**Work request A**
According to the Intuit excerpt, why was Berkley frustrated as soon as she arrived at the company? Answer in one to three sentences.
**Work request B**
Decide whether each statement agrees with the Intuit excerpt. Answer yes or no, and quote the words that settle it.
(i) Quicken had 10.6 million users.
(ii) After its November 1995 high, Intuit's stock kept rising.
(iii) People were questioning whether the company would survive.
**Work request C**
Answer these questions from the Intuit excerpt.
(i) Which company had Berkley's former colleagues worked at?
(ii) What did Borden drop on Berkley's lap?
(iii) How is Cook described?

**Source extract**

============================================================

But when she arrived at the company, Berkley found herself assigned to work as an associate product manager with Quicken, Intuit's oldest, and in her view, stodgiest product. "It was not the premise under which I took the job,'' she says. "Immediately, I was frustrated.'' She expressed her frustration to coworkers, to supervisors, and to former colleagues at Microsoft. One day, a colleague, Lisa Jean Borden, dropped by Berkley's cubicle to say that she was about to leave Intuit to join a startup. Borden had heard that Berkley wanted a different project, Borden decided to hand off an idea that she'd begun investigating with Reese. She dropped three files on Berkley's lap - sketchy data on the nascent world of online mortgages.

That brief encounter was a precursor to this session. The meeting began in a low-key tone, as did most meetings chaired by Cook, Intuit's soft-spoken, deliberate visionary. But there was no mistaking his sense of urgency. The market for Quicken, Intuit's wildly popular personal-finance software, with 10.6 million users, was flattening out. Intuit's stock, which had hit an all-time high in November 1995, was dropping fast. No one was questioning the company's survival. But there were doubts, inside and outside Intuit, about its future as a leader and innovator.

============================================================

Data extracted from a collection
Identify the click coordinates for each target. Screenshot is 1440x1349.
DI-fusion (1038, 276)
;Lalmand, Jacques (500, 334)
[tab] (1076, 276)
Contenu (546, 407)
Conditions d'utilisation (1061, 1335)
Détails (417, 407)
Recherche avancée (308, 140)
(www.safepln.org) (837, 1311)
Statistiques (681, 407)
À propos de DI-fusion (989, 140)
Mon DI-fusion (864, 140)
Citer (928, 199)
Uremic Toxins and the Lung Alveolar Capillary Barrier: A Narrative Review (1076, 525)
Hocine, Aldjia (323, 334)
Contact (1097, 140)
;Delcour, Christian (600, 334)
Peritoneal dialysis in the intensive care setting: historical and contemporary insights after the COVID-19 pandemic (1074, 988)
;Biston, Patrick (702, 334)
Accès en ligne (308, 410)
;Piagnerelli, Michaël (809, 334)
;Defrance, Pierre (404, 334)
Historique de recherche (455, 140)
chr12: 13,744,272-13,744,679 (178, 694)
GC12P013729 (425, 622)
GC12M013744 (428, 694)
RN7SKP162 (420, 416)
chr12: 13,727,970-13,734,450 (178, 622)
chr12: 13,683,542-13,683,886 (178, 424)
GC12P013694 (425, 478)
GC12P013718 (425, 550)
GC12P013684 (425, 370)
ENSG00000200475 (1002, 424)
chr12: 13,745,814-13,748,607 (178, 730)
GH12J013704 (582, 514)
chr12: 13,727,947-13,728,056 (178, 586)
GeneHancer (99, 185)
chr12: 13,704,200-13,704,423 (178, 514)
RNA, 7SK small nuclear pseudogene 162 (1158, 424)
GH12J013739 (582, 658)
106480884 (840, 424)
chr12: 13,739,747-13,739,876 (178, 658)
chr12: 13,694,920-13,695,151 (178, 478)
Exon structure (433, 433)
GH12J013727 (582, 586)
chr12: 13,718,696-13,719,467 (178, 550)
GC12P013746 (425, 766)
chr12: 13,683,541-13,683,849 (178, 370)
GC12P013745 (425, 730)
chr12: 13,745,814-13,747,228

============================================================

**Written answer A**
She was assigned to work as an associate product manager on Quicken, which she saw as Intuit's oldest and stodgiest product. That was not the premise under which she had taken the job.

**Written answer B**
(i) Yes: "with 10.6 million users"
(ii) No: "was dropping fast"
(iii) No: "No one was questioning the company's survival."

**Written answer C**
(i) Microsoft.
(ii) Three files of sketchy data on the nascent world of online mortgages.
(iii) As Intuit's soft-spoken, deliberate visionary.